Warrant Exchange. (a) Immediately prior to the Redomestication, each Sponsor Person that holds Private Placement Warrants as of the date hereof shall exchange the Private Placement Warrants held by it for Purchaser Shares in the manner described in this Paragraph 5 (as to all Private Placement Warrants that are so exchanged, the “Warrant Exchange”). (b) Purchaser hereby represents and warrants that all of the Private Placement Warrants are held in book-entry form and that the transfer books for the Private Placement Warrants are maintained by Continental Stock Transfer & Trust Company (the “Warrant Agent”). During the Interim Period, Purchaser and New Pubco shall not, and shall cause the Warrant Agent not to, allow the Transfer of any Private Placement Warrants or allow any of the Private Placement Warrants to be represented by a certificate or other instrument. Further, no Sponsor Person shall request the Transfer of any Private Placement Warrant or request for any of the Private Placement Warrants to be represented by a certificate or other instrument. (c) Immediately prior to the Redomestication, Purchaser shall exchange all of the Private Placement Warrants for an aggregate of 775,000 validly issued, fully paid and non-assessable Purchaser Shares, in each case, as allocated on Schedule A. Purchaser shall effect the Warrant Exchange by issuing the applicable number of Purchaser Shares to each applicable Sponsor Person in accordance with Schedule A. Following the Warrant Exchange, the Private Placement Warrants shall be void and of no further effect, and no Private Placement Warrants shall be outstanding. (d) Purchaser and each applicable Sponsor Person agrees to cooperate with each other and their respective officers, employees, attorneys, accountants and other agents, and, generally, do such other reasonable acts and things in good faith as may be necessary to effectuate the intents and purposes of the Warrant Exchange, subject to the terms and conditions hereof and compliance with applicable Law, including taking reasonable action to facilitate the filing of any document or the taking of reasonable action to assist the other parties hereto in complying with the terms hereof.

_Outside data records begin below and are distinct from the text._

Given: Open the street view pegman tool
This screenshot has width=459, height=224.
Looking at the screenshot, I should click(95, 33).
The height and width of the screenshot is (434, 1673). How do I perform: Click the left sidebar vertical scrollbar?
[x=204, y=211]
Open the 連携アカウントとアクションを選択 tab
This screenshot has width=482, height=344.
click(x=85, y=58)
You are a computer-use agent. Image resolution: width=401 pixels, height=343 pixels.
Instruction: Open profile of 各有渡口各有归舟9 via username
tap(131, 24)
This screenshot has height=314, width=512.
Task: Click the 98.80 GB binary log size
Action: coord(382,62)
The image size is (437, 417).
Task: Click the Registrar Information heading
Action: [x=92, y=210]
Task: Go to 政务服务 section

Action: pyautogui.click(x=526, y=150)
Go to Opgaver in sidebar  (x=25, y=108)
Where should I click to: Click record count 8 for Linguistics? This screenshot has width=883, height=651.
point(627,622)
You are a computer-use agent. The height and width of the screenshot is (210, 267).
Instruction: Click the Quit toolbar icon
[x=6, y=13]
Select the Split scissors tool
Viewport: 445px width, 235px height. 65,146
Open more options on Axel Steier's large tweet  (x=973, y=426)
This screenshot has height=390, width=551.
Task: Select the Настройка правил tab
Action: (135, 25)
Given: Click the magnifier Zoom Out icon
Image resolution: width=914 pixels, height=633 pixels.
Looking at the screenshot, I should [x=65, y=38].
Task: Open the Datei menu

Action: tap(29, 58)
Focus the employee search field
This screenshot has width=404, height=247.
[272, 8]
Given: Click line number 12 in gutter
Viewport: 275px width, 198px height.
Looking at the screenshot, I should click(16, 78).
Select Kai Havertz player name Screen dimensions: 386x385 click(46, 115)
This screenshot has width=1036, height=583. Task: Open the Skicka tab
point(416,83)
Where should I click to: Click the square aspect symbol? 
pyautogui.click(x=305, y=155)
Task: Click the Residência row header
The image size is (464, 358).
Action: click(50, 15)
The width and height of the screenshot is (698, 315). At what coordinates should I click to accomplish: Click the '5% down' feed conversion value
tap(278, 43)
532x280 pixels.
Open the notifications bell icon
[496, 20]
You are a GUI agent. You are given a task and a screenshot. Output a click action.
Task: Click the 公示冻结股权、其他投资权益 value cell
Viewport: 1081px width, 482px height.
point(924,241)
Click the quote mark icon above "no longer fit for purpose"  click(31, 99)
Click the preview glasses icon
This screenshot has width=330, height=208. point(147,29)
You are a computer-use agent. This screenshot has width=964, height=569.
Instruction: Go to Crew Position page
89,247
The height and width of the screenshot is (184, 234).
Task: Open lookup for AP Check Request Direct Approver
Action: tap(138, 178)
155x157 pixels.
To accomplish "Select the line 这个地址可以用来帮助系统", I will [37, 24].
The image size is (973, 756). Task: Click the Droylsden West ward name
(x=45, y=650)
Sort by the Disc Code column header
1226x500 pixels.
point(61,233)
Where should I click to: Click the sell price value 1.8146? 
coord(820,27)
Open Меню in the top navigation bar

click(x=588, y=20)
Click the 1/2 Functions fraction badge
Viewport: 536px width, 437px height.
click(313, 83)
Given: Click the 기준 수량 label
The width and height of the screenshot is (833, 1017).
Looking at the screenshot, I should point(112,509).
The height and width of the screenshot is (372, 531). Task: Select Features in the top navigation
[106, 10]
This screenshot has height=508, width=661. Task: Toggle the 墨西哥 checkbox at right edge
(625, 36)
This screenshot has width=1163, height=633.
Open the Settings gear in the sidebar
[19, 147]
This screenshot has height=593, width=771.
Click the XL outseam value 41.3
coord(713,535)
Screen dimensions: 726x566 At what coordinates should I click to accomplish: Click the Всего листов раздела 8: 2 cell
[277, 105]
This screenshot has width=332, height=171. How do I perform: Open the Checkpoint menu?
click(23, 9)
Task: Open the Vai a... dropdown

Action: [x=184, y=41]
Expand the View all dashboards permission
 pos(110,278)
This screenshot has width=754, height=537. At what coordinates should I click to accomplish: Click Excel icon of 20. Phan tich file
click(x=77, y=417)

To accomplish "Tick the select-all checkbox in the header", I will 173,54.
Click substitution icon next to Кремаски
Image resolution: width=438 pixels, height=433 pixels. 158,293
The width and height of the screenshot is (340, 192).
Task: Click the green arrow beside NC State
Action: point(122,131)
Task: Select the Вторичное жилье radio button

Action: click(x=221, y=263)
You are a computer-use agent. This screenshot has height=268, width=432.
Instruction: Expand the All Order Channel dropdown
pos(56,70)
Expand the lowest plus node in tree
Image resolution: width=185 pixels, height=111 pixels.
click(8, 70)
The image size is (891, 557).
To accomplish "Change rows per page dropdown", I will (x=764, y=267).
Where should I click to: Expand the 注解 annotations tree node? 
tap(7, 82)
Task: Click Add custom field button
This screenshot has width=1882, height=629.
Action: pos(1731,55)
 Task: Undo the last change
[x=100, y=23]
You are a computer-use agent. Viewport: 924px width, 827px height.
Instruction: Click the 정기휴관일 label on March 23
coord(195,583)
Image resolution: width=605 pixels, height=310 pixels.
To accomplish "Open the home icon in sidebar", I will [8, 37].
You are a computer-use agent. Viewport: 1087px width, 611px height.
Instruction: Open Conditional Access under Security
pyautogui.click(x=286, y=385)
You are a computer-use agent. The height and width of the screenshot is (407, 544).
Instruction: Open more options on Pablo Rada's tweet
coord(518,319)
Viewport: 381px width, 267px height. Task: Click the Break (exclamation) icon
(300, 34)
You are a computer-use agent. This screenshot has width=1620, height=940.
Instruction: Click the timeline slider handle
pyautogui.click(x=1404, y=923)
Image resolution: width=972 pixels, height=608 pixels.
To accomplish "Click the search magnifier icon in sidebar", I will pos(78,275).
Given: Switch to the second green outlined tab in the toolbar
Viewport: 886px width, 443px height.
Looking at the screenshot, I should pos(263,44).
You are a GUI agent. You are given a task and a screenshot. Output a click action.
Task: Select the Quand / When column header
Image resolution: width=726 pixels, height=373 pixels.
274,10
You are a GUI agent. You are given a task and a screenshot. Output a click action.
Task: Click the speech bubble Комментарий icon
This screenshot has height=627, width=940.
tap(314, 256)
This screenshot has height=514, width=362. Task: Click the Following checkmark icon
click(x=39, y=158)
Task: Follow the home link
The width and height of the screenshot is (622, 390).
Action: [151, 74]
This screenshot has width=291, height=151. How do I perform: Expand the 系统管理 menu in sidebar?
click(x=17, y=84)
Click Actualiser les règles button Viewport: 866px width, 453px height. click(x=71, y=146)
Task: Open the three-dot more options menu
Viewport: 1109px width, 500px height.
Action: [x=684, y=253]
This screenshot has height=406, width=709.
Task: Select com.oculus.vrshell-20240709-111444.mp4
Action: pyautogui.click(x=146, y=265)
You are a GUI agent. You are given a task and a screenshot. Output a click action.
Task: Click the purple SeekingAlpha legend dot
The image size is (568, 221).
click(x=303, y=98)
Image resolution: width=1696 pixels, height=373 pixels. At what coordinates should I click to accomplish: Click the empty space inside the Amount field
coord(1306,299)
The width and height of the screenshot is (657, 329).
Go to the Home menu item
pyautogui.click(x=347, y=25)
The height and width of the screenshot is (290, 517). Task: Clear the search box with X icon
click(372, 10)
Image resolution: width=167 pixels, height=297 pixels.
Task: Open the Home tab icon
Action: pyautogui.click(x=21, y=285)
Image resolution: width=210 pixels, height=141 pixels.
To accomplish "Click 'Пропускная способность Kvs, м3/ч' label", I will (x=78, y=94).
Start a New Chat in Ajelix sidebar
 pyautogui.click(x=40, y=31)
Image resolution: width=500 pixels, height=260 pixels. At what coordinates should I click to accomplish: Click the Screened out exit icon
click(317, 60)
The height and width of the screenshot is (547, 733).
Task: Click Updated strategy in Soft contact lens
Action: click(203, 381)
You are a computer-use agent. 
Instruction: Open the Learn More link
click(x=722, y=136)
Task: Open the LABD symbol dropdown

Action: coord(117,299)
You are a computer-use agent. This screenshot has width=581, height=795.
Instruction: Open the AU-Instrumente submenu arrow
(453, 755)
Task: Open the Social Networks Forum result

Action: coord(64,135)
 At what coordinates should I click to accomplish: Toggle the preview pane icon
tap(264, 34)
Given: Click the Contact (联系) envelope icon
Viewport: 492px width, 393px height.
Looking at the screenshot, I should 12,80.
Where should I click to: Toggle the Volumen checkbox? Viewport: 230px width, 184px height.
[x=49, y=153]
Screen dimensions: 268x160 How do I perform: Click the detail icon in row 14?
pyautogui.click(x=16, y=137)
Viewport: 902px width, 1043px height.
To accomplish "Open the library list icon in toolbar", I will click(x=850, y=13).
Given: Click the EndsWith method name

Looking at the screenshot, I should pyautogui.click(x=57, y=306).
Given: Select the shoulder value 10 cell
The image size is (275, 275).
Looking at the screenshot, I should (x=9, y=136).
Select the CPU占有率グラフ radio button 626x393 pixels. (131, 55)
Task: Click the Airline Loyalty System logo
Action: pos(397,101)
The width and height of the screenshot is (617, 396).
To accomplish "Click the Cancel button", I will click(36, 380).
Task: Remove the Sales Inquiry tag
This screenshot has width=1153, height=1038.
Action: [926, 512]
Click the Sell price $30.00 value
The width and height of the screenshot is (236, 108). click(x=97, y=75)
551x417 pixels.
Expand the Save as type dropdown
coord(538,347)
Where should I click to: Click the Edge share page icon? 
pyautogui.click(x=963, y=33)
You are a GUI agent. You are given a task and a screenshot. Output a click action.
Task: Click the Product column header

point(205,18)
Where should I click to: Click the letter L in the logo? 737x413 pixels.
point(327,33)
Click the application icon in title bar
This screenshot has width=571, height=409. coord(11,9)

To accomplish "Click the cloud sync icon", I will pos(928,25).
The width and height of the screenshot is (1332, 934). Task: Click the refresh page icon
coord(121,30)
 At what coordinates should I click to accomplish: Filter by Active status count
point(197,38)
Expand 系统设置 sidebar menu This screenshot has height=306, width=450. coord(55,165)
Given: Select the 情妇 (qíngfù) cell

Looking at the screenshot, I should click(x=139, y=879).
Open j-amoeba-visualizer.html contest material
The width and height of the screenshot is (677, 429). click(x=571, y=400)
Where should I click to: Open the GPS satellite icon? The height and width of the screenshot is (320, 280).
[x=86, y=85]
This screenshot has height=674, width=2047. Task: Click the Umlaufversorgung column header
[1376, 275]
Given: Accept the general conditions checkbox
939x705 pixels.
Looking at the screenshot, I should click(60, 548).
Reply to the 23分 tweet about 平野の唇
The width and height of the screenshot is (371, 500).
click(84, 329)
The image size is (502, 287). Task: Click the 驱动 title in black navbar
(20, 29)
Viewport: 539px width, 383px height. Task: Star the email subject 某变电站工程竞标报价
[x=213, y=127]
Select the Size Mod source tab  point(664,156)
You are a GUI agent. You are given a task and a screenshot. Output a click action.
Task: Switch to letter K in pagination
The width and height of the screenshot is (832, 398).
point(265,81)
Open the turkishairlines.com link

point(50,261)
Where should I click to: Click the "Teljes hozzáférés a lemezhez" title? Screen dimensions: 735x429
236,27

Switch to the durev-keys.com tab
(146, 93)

Warrant Exchange. On the terms and subject to the conditions set forth in this Agreement, upon the Closing the Company and the Investor mutually agree to amend and restate the Old Warrant to reflect the terms and conditions of the Amended Warrant.
Warrant Exchange. The Investor hereby exchanges all of the Warrants held by the Investor described under the caption “Investor Warrants” on the applicable signature page attached hereto for the New Warrants described under the caption “New Warrants” on such signature page. Every Warrant exchange for New Warrants is hereby irrevocably cancelled and no consideration, other than the New Warrants, is to be provided for such exchange. Investor has not heretofore exercised or attempted to exercise any of the Warrants.
Warrant Exchange. Pursuant to Section 3(a)(9) of the Securities Act, the Holder hereby agrees to convey, assign and transfer the Holder’s Warrants to the Company, in exchange for which the Company agrees to issue the Exchange Shares to the Holder. No later than the second business day after the execution and delivery of this Agreement by the Company, in connection with the Exchange, the Company shall cause its transfer agent to deliver to the Holder the Exchange Shares by electronic delivery at the applicable balance account at the Depositary Trust Company (“DTC”) in accordance with the instructions provided to the Company in writing by the Holder on the signature page of this Agreement. Effective upon the Holder’s receipt of such Exchange Shares, all of the Warrants held by the Holder will be deemed cancelled and all rights of the Holder thereunder will terminate and be deemed waived. As soon as commercially practicable following the date hereof, the Holder shall return in physical form or through book-entry transfer all certificates or book-entry notations representing the Warrants to be exchanged for the Exchange Shares.
Warrant Exchange. On any Exchange Date, (i) the Warrants issued to the Purchaser at the Closing will be cancelled and, in exchange, the Company will re-issue the Old Warrants previously held by the Purchaser on the same terms and conditions as such Old Warrants were previously issued.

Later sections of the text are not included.